● **Problems to work on**:
(a) Set down everything in the article on SMSF trusteeships from "Blog / SMSF" down to "a fund trustee.".
(b) Write the next part of the article on SMSF trusteeships and EPOAs, picking up after its final sentence.

● **Source text**:
>> Begin

SMSF Trusteeships and EPOAs 16 Aug 2019

Blog / SMSF

 

Background


SMSFs continue to be a popular option for those who wish to gain more control over their super. However, clients often do not consider practical issues, such as what would happen if they are unable to continue as a fund trustee.

Section 17A of the SIS Act 1993 generally requires each fund member to be either an individual trustee or a director of a corporate trustee of the SMSF, but there is an important exception.

In the situation where a member is unable or unwilling to continue as a trustee/director, another person can be appointed to the role if they are a legal personal representative (LPR) appointed by the member under an enduring power of attorney (EPOA). This allows the LPR to act as an individual trustee/director for the member.

An EPOA can be used in a range of situations to appoint an LPR to act as a trustee/director. Three common examples include:

*    where the fund member loses legal capacity due to illness or accident
*    to help ensure the ‘central management and control’ of the fund remains in Australia when a fund trustee/director goes overseas, and
*     where a trustee retires from their role due to poor health (but short of losing capacity) and wants to appoint another person to act on their behalf.

SMSFR 2010/2 clarifies that a person holding an EPOA for a member of an SMSF qualifies as their LPR provided the:

*    LPR is personally appointed as a trustee/director
*    the member themselves ceases to be a trustee/director, and
*    the above events are in accordance with the SMSF trust deed, the SIS Act and any other relevant legislation.

This means, for example, that the LPR must accept their appointment in writing and execute a Trustee Declaration within 21 days of their appointment*, just as any newly appointed trustee would be required to do.

In addition, the LPR must be personally eligible to be appointed as a trustee/director, for instance, they are themselves not a disqualified person.
*SISA s104A(2).

Corporate trustee considerations

With a corporate trustee, the appointment of an LPR must be in accordance with the constitution of the corporate trustee, the SIS Act and any relevant provisions of the Corporations Act 2001.

In addition, the member who is a director of a corporate trustee may appoint the LPR as an alternate director of the corporate trustee in their place.

If this is done, the LPR will be appointed as a director in their own right, not as an agent of the member. However, the terms of the appointment must only empower the LPR to act as a director when the member is not performing those duties themselves.  The member isn’t removed from the position of director in these circumstances.

Other ruling considerations

Some other considerations contained in SMSFR 2010/2 are:

*     if there are State or Territory legislative restrictions against conferring trustee duties and powers**
*     the EPOA must be kept current and in accordance with the relevant State or Territory legislation during the time the LPR is a trustee or director
*     while the LPR is acting as a trustee, they are liable for any civil or criminal penalties that apply to trustees for breaches of the *     where a person is disqualified from acting as a trustee/director (due to a conviction for dishonesty, being an insolvent under administration, or barred by the Regulator), they’re unable to appoint an LPR to act as a trustee/director on their behalf
*     an EPOA can be executed in favour of an existing member of the SMSF who is already a trustee/director, where the original member will cease to be a trustee and the LPR will be appointed in their place, and
*    an EPOA can be executed in favour of multiple attorneys, one or more can be appointed as a trustee/director and multiple members can execute an EPOA using the same LPR.

>> End

(Data items)
>> Begin

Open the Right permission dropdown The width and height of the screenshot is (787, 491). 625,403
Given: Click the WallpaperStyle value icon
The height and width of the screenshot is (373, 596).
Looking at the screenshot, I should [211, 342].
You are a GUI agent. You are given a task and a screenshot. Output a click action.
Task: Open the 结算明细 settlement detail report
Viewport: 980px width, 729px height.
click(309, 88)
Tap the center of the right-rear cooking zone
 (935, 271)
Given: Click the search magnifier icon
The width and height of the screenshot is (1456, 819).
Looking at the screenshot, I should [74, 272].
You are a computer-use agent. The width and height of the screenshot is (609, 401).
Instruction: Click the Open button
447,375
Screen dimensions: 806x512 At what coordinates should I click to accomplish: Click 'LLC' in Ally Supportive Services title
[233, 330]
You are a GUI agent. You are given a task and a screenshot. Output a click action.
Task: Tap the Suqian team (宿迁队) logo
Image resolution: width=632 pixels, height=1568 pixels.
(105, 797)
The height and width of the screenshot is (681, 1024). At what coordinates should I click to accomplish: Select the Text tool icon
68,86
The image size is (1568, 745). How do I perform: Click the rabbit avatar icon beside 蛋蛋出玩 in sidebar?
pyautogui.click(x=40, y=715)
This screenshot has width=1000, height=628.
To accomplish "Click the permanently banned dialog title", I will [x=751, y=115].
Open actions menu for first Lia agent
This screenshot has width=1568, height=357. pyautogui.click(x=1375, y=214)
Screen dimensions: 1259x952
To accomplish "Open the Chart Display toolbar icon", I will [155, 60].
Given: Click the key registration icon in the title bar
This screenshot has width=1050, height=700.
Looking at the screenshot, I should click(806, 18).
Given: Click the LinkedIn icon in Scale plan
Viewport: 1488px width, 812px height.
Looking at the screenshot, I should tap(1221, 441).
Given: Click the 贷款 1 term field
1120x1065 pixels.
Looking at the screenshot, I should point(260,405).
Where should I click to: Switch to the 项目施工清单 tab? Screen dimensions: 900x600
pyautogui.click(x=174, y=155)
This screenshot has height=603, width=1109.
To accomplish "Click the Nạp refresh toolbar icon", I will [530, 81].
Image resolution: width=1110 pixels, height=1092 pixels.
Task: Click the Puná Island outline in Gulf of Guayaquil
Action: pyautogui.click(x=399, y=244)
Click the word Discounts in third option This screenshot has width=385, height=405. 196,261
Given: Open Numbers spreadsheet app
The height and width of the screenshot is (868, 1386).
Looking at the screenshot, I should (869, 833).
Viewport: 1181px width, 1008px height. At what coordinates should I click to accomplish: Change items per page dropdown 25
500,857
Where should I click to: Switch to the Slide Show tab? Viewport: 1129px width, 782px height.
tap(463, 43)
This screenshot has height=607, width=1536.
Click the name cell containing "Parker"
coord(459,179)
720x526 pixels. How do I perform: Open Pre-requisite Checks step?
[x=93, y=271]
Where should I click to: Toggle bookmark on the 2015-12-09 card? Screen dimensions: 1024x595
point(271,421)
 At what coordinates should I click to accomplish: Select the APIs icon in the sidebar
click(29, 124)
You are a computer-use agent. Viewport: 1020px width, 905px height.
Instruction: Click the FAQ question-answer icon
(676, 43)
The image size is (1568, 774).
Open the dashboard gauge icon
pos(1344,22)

>> End

● **The replies**:
(a)
Blog / SMSF

 

Background


SMSFs continue to be a popular option for those who wish to gain more control over their super. However, clients often do not consider practical issues, such as what would happen if they are unable to continue as a fund trustee.

(b)
**The exception contained in subparagraph 17A(3)(b)(ii) cannot apply.

What happens where no EPOA?

Where no EPOA has been granted, a number of options are possible, depending on the circumstances of the member who is unable to continue as trustee.

It is important to remember that in order to continue to be treated as an SMSF for the purposes of the superannuation law, an SMSF has no longer than six months from the date of failing*** to satisfy the basic definition of an SMSF to rectify the situation.

Failure to do so will result in the fund no longer qualifying as an SMSF and potentially becoming a non-compliant superannuation fund where penalty taxes may apply.
***SISA 17A(4)

Legal incapacity

Where the member has lost legal capacity without granting a valid EPOA, an LPR can be appointed to act as a trustee by local, state- based administrative tribunals. This is necessary as the member is no longer legally able to grant an EPOA.

Alternative options in these circumstances could include the:

*    appointment of an APRA approved
*    removal of the member from the fund under the rules of the fund.

Leaving Australia indefinitely

Where a majority of trustees are leaving Australia indefinitely, EPOAs must be granted and in place prior to the trustees leaving, in order to ensure that the central management and control of the SMSF remains in Australia with the LPRs appointed under the EPOAs, at all times during the year.

Poor health

Where a trustee is unable to perform their trustee duties due to poor health or infirmity, but where they have not lost legal capacity, they can grant an EPOA to someone who is eligible and willing to perform those trustee functions on their behalf.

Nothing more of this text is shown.